Sin embargo, así como lo expresa la Organización de las Naciones Unidas para la Educación, la Ciencia y la Cultura, el reggae es una expresión musical que va más allá de los éxitos de Bob Marley, ya que, es una “amalgama de antiguos ritmos musicales jamaicanos y de otros de orígenes muy diversos: caribeños, latinoamericanos y norteamericanos”.

El ritmo tropical y caribeño se popularizó rápidamente en los Estados Unidos y el Reino Unido debido a la llegada de numerosos inmigrantes jamaicanos luego de la Segunda Guerra Mundial.

El reggae que fue, desde sus inicios, la forma de expresión musical de las comunidades marginadas, con el tiempo ha sido “abrazado por amplios sectores de la sociedad sin distinción de sexo, etnia o religión”.

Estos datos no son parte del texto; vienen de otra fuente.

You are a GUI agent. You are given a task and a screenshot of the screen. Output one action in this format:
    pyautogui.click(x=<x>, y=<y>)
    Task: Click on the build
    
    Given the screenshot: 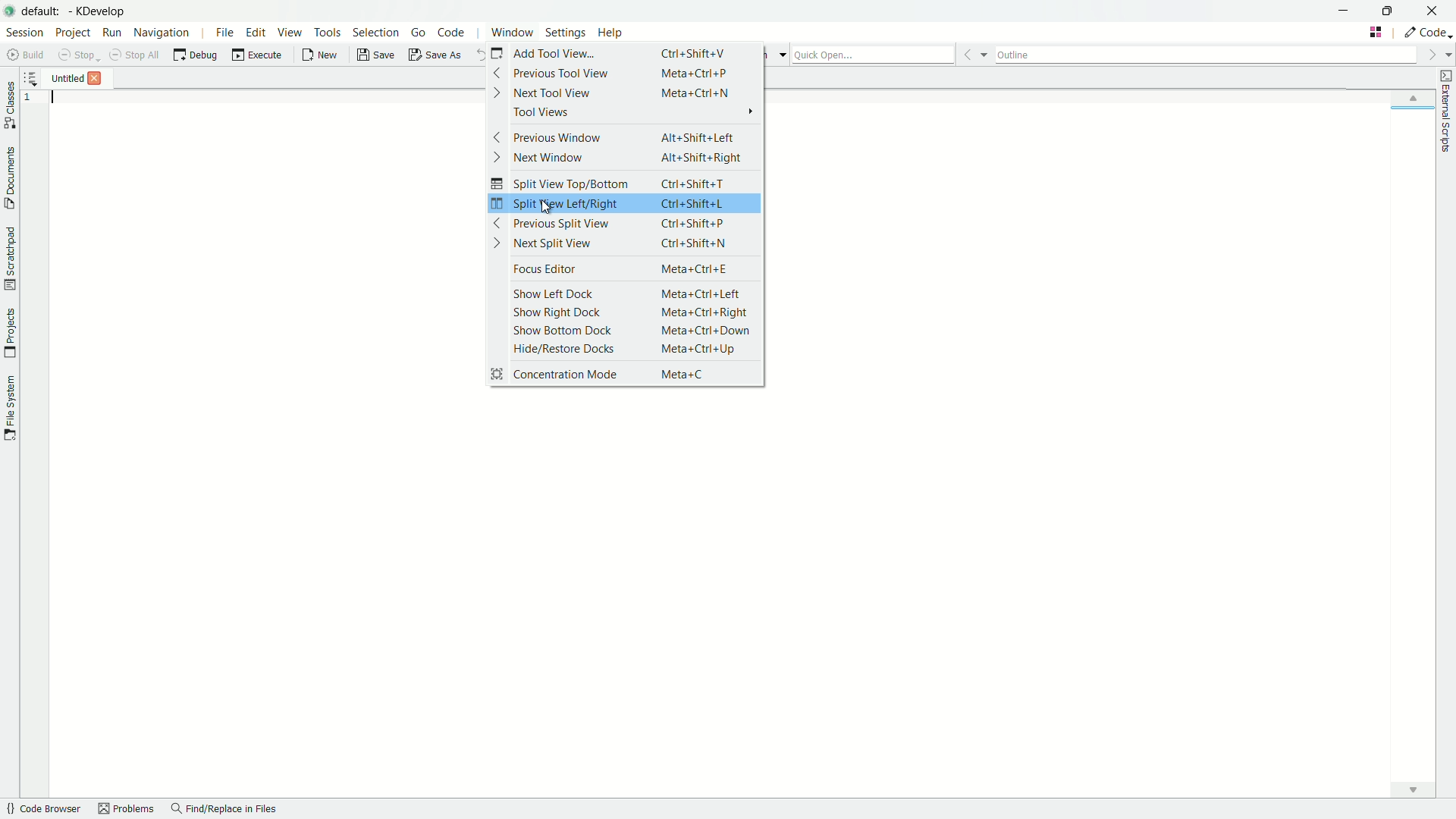 What is the action you would take?
    pyautogui.click(x=27, y=55)
    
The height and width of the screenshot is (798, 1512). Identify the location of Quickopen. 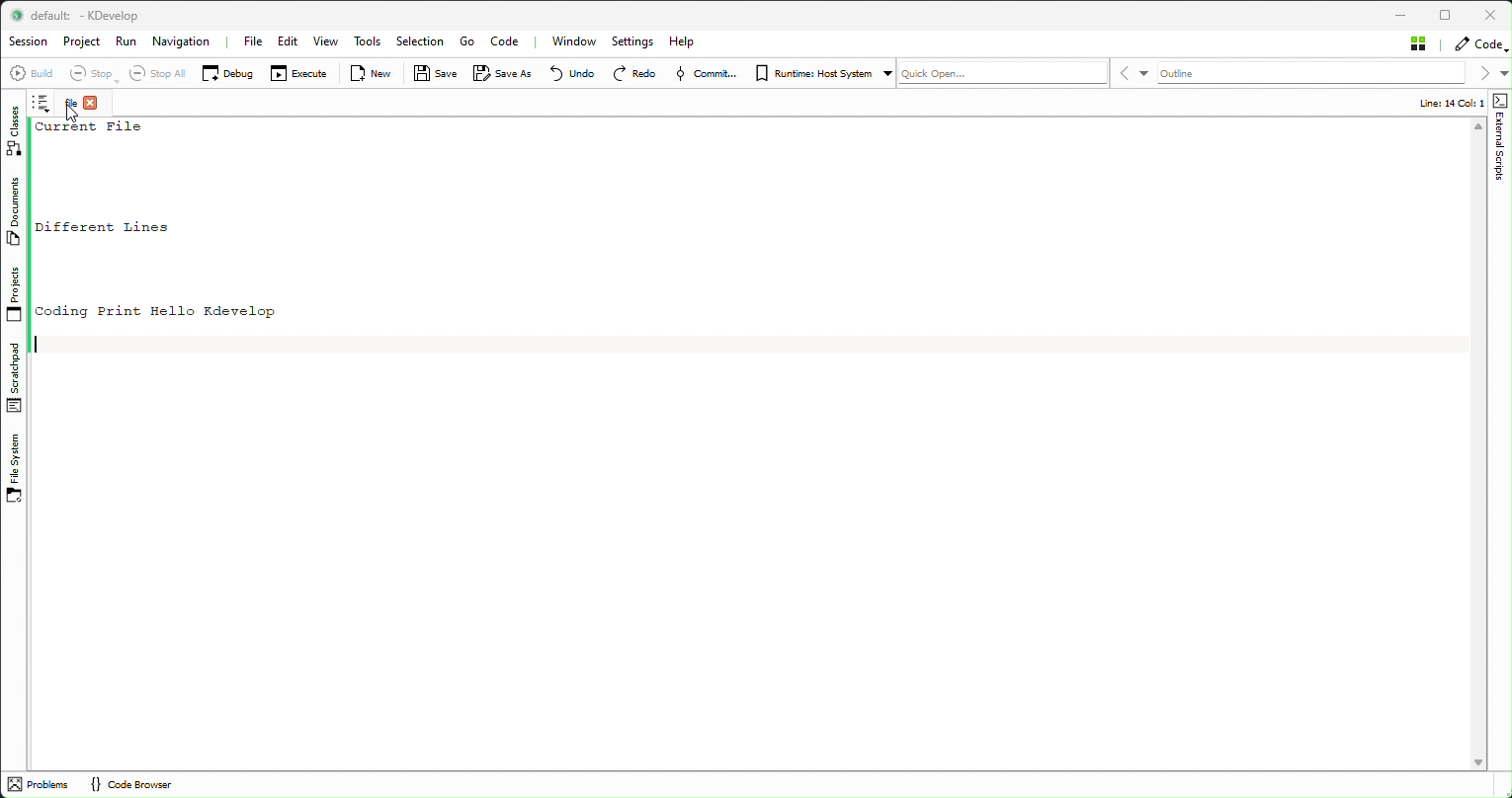
(1003, 75).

En la reunión que se llevó a cabo en Port Luis, capital de Mauricio se anunció la decisión de unir a este ritmo a la lista del Patrimonio Cultural Inmaterial de la Humanidad de la Unesco, creada en 2003. En ella figuran cerca de 400 tradiciones y expresiones culturales, tales como: el tango, la pizza napolitana, la rumba cubana, el flamenco, la cerveza belga, el yoga, entre otros.

Además, la UNESCO destaca expresa que el género del reggae “conserva intactas toda una serie de funciones sociales básicas de la música —vehículo de opiniones sociales, práctica catártica y loa religiosa— y sigue siendo un medio de expresión cultural del conjunto de la población jamaicana”.